ABSTRACT

Poliovirus (PV) 2A^pro has been considered important for PV replication and is known to be toxic to host cells. A 2A^pro-deficient PV would potentially be less toxic and ideal as a vector. To examine whether 2A^pro is needed to form progeny virus, a full-length cDNA of dicistronic (dc) PV with (pOME) or without (pOMEΔ2A) 2A^pro was constructed in the strain PV1(M)OM. RNAs of both pOME and pOMEΔ2A were capable of forming progeny viruses, called OME and OMEΔ2A, respectively. In their ability to induce a cytopathic effect (CPE), the strains ranked as OMEΔ2A < OME ≒ PV1(M)OM. These results suggest that 2A^pro is not essential for full-length dc PV to form progeny virus and that it contributes to the efficient viral replication and/or induction of a CPE. To clarify whether 2A^pro is essential for P1-null (lacking the entire coding sequence for capsid proteins) PV, the RNA replication activity of P1-null PV (pOMΔP1) or P1-null PV without 2A^pro (pOMΔP1Δ2A) or without both 2A^pro and 2B (pOMΔP1Δ2AΔ2B) was examined.
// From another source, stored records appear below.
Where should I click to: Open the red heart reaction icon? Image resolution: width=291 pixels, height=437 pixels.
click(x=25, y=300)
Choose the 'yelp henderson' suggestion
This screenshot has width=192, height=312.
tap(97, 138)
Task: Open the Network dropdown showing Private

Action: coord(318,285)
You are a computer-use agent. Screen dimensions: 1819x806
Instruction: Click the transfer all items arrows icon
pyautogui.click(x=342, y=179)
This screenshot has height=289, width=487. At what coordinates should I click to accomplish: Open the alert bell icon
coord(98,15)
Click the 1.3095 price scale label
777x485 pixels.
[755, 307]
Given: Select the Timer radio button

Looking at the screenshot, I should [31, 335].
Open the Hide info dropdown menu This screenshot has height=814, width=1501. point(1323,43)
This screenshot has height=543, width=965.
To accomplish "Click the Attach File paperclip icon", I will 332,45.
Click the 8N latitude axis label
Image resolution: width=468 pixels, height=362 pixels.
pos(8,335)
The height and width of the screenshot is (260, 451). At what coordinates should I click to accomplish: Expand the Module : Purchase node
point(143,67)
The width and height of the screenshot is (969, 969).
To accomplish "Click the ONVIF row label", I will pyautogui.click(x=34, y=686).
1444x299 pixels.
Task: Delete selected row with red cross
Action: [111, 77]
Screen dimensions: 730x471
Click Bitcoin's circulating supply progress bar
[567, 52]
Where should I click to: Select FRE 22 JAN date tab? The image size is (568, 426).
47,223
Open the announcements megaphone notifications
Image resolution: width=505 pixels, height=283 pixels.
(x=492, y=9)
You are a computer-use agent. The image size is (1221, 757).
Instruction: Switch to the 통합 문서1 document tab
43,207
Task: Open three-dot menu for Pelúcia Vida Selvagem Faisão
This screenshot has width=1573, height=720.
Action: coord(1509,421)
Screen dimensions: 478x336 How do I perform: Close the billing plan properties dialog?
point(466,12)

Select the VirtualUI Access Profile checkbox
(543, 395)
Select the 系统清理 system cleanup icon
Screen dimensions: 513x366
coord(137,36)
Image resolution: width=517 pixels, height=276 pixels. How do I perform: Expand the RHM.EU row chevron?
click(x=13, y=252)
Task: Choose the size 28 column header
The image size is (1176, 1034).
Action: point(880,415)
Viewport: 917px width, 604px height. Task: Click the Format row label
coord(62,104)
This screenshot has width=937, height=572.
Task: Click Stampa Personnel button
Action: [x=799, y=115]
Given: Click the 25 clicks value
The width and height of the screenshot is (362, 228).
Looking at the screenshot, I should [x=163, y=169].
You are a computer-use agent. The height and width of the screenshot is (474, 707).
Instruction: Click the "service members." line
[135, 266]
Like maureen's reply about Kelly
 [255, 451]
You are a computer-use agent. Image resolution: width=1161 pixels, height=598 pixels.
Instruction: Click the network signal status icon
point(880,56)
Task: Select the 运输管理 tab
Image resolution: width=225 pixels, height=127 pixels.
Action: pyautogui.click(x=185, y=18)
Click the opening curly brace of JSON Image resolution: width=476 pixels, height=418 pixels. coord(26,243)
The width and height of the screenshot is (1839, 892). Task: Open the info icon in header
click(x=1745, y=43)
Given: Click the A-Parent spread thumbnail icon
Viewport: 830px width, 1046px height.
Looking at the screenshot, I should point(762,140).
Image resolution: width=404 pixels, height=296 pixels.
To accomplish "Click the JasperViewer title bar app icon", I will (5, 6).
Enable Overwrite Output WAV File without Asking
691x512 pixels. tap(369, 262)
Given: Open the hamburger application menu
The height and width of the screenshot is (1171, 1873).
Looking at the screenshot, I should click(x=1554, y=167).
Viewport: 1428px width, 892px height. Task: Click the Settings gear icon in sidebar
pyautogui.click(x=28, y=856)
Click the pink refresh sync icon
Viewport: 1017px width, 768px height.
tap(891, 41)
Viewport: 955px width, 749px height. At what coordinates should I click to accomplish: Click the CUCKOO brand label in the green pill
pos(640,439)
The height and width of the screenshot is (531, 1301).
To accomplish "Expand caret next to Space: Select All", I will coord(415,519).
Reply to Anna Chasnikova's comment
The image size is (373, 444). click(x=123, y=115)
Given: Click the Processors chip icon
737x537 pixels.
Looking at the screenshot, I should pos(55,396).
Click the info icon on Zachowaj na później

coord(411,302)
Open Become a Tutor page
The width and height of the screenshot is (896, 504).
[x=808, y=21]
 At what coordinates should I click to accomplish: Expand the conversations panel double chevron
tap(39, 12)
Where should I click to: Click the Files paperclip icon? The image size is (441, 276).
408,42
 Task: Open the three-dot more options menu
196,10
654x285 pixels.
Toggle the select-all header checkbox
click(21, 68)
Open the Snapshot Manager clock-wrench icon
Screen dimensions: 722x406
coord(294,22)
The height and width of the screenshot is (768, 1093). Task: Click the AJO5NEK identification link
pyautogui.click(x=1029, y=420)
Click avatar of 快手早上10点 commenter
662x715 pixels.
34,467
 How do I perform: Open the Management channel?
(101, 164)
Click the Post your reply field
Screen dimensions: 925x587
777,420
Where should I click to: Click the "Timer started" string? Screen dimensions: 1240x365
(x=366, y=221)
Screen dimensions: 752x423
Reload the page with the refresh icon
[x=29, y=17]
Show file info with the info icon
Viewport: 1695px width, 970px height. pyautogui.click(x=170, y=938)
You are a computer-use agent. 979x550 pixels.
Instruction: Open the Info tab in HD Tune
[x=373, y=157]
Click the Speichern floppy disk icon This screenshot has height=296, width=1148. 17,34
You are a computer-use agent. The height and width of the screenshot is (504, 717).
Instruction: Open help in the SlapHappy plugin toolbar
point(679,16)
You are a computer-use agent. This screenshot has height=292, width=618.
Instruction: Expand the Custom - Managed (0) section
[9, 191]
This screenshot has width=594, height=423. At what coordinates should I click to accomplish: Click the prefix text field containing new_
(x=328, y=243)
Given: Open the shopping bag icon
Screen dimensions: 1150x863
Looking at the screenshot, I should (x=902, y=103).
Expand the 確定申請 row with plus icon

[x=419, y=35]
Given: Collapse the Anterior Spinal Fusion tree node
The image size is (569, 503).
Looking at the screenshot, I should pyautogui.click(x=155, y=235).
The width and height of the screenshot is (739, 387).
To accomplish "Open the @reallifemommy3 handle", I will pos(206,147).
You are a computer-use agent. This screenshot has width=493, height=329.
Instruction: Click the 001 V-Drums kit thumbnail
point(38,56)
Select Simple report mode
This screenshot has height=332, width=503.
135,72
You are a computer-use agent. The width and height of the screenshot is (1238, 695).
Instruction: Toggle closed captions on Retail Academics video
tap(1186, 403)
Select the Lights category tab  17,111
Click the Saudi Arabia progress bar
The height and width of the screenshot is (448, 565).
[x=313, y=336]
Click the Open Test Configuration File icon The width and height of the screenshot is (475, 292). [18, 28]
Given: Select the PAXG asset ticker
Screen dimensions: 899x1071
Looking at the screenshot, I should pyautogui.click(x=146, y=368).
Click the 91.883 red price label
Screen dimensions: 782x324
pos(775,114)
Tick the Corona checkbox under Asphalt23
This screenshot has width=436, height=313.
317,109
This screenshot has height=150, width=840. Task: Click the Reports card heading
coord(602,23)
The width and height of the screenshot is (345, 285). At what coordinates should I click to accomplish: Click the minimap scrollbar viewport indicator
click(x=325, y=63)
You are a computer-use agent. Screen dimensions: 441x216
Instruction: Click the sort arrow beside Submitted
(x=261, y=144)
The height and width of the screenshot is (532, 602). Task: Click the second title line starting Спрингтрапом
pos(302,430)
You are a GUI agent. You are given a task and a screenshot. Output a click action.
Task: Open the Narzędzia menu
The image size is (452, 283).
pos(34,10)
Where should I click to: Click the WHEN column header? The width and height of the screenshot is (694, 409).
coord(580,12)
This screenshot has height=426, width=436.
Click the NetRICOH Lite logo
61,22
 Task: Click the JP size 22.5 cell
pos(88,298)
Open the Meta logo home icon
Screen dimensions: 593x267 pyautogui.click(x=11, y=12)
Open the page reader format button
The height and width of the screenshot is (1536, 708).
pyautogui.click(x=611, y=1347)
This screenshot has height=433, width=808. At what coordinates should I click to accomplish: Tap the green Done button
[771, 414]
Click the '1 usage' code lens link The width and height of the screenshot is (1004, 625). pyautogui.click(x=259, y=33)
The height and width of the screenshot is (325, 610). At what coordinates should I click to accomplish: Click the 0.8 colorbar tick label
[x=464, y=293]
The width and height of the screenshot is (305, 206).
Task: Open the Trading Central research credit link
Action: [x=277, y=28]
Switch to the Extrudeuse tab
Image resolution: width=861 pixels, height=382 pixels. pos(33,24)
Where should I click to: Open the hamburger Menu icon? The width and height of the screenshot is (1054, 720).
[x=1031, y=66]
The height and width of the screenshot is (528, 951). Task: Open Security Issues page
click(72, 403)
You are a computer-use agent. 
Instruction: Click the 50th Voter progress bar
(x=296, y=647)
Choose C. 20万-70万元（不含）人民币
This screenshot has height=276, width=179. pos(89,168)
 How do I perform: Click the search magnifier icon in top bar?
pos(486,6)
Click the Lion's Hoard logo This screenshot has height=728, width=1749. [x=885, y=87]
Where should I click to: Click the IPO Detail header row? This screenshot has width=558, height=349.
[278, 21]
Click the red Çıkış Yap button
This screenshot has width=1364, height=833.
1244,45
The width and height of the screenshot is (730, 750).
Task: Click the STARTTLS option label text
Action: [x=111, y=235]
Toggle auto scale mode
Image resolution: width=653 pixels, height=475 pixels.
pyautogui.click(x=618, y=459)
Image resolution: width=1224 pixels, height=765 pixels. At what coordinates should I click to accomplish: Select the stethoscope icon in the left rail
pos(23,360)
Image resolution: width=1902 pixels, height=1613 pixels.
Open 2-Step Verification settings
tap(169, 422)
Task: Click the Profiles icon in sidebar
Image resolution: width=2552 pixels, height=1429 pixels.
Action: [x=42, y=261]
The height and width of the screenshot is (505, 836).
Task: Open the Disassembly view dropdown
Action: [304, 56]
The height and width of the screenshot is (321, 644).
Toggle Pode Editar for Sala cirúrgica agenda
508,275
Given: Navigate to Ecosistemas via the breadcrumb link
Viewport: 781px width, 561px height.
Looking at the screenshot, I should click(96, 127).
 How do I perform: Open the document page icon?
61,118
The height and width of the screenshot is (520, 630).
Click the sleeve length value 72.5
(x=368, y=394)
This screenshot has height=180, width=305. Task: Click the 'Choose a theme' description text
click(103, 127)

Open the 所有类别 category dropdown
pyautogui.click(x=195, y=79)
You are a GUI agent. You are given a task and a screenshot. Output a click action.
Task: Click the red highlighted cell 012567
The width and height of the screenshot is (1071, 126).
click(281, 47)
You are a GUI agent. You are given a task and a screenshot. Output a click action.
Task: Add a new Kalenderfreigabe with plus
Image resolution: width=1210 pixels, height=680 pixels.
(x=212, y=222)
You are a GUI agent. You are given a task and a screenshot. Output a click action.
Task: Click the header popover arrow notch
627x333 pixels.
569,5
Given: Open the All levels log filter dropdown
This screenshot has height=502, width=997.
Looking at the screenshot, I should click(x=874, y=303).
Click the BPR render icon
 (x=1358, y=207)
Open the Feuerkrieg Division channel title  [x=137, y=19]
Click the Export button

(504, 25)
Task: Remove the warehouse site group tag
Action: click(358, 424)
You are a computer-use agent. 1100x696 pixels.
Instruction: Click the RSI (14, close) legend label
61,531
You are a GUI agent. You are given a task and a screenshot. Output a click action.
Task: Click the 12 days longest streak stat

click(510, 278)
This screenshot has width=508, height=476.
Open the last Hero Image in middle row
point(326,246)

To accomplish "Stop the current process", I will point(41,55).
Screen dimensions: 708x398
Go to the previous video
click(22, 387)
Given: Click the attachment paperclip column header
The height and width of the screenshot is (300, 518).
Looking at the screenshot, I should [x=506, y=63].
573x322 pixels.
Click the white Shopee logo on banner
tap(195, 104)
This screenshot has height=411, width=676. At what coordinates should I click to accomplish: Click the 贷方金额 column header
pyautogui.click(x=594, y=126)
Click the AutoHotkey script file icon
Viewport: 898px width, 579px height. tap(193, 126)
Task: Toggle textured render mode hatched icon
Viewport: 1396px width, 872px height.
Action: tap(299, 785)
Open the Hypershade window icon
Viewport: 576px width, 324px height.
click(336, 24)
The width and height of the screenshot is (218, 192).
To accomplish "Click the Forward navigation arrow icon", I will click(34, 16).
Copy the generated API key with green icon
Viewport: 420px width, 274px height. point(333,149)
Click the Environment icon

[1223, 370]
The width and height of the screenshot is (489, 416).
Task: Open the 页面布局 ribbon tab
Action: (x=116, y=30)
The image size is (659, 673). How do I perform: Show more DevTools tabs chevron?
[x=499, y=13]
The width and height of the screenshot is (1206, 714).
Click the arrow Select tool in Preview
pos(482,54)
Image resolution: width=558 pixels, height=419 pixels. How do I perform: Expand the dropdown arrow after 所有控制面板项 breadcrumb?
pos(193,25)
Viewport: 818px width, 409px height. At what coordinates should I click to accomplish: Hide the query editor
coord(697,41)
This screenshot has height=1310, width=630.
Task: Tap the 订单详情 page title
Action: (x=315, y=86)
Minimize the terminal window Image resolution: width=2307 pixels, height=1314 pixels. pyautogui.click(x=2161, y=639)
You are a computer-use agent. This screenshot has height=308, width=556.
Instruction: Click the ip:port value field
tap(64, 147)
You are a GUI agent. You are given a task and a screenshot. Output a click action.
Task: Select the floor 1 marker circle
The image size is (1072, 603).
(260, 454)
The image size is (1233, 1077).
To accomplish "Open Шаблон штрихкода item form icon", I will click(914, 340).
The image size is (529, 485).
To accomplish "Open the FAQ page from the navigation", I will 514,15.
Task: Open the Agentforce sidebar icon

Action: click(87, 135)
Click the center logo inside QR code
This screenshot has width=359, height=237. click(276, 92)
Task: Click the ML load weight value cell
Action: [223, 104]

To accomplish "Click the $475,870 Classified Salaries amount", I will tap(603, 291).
The RNAs of pOMΔP1 and pOMΔP1Δ2A could replicate and form progeny viruses under a trans supply of P1 protein, whereas the RNA of pOMΔP1Δ2AΔ2B could not. These results suggest that 2A^pro is not needed for the replication of P1-null PV, although it is important for PV RNA replication and inducing a CPE. To know whether a 2A^pro-deficient PV can be used as a vector, a P1-null PV containing the enhanced green fluorescent protein (EGFP) coding sequence with or without 2A^pro was examined. It expressed fluorescent protein. This result suggests that 2A^pro-deficient PV can express foreign genes.